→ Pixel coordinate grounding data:
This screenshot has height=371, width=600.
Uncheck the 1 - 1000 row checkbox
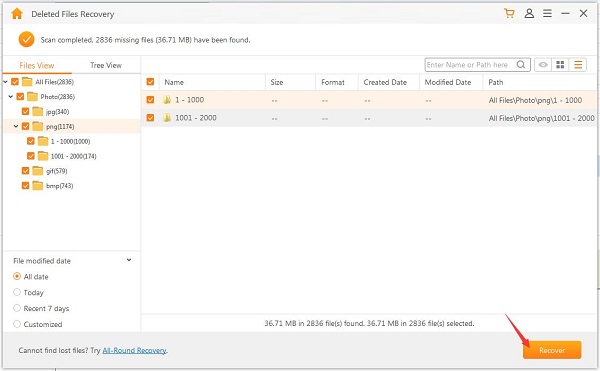[150, 100]
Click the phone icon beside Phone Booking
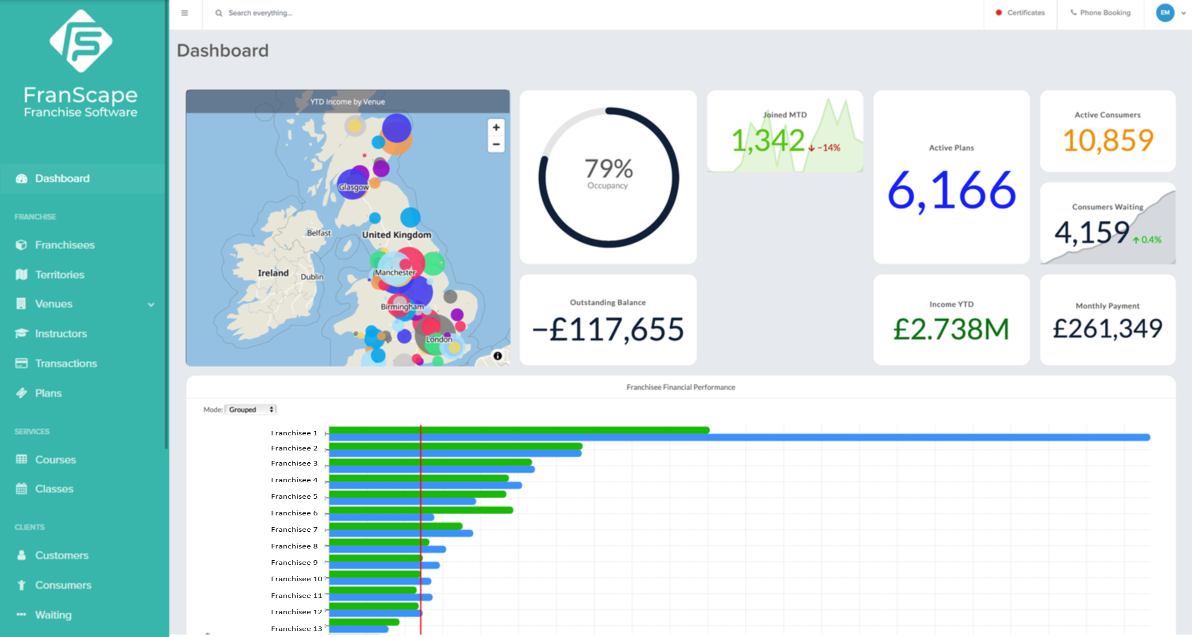Screen dimensions: 1192x637 1074,13
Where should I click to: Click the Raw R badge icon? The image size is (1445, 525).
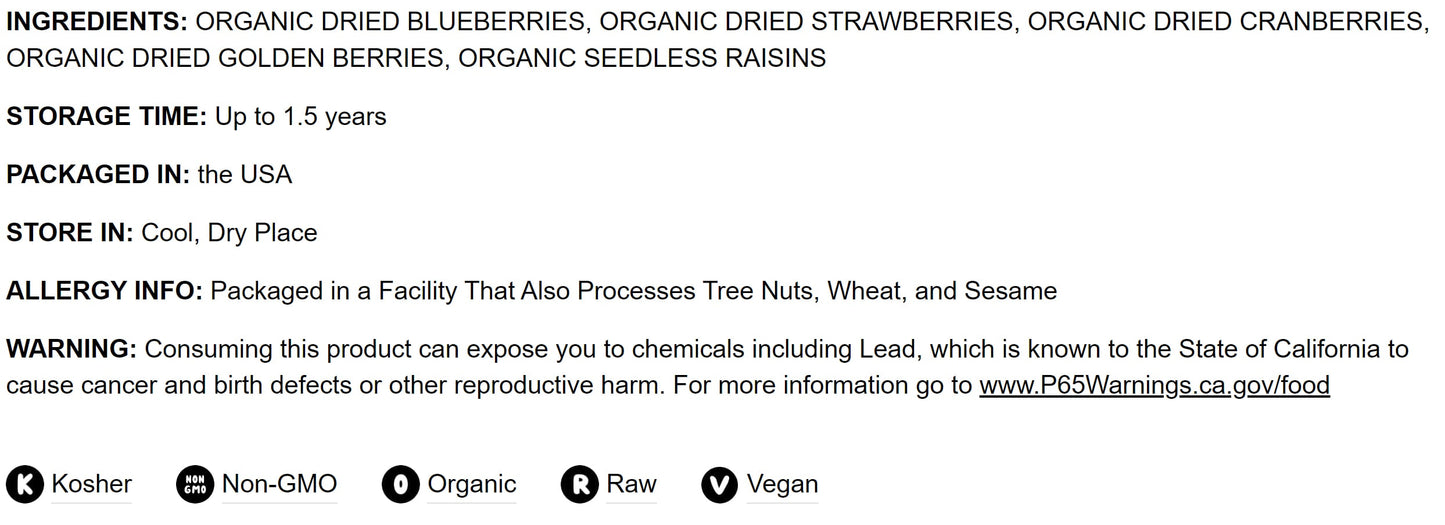pos(580,485)
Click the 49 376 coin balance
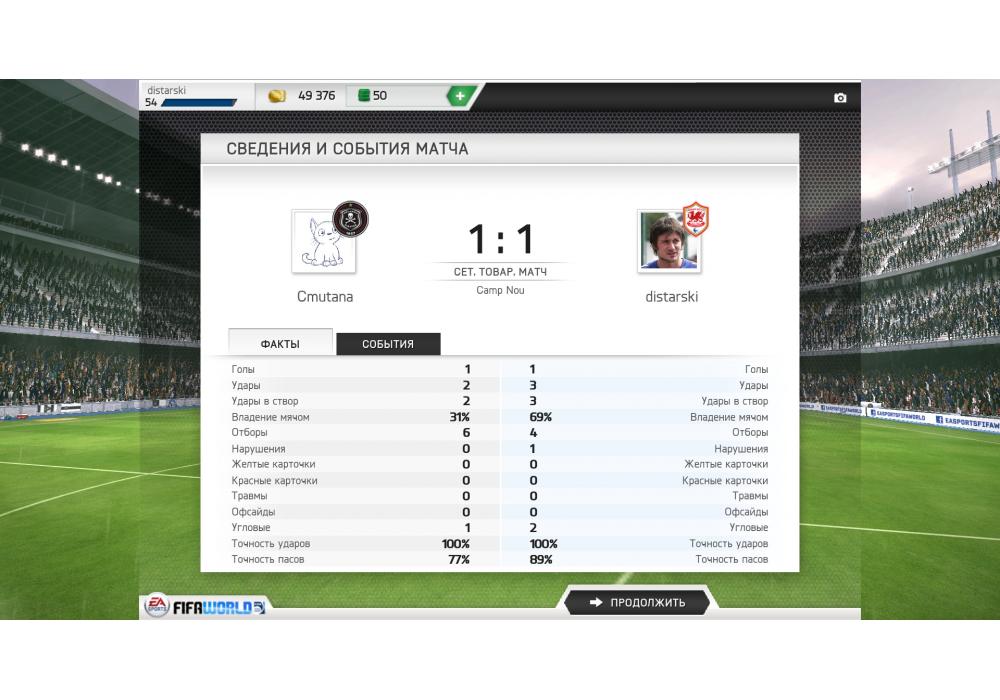Viewport: 1000px width, 700px height. 316,96
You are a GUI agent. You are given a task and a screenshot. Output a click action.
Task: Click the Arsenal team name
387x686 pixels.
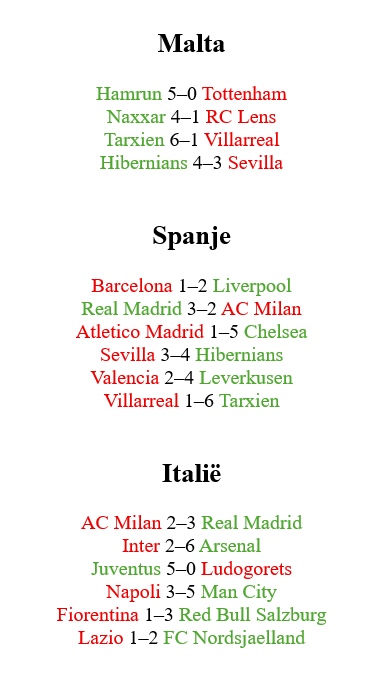230,546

→ PROBLEM:
Take each line from the records and copy it unchanged, leaving images out.

→ RESULT OF THE TASK:
This screenshot has height=371, width=600.
Uncheck the 1 - 1000 row checkbox
[150, 100]
Click the phone icon beside Phone Booking
Screen dimensions: 1192x637 1074,13
Where should I click to: Click the Raw R badge icon? The image size is (1445, 525).
pos(580,485)
Click the 49 376 coin balance
Viewport: 1000px width, 700px height. 316,96
You are a GUI agent. You are given a task and a screenshot. Output a click action.
Task: Click the Arsenal team name
387x686 pixels.
230,546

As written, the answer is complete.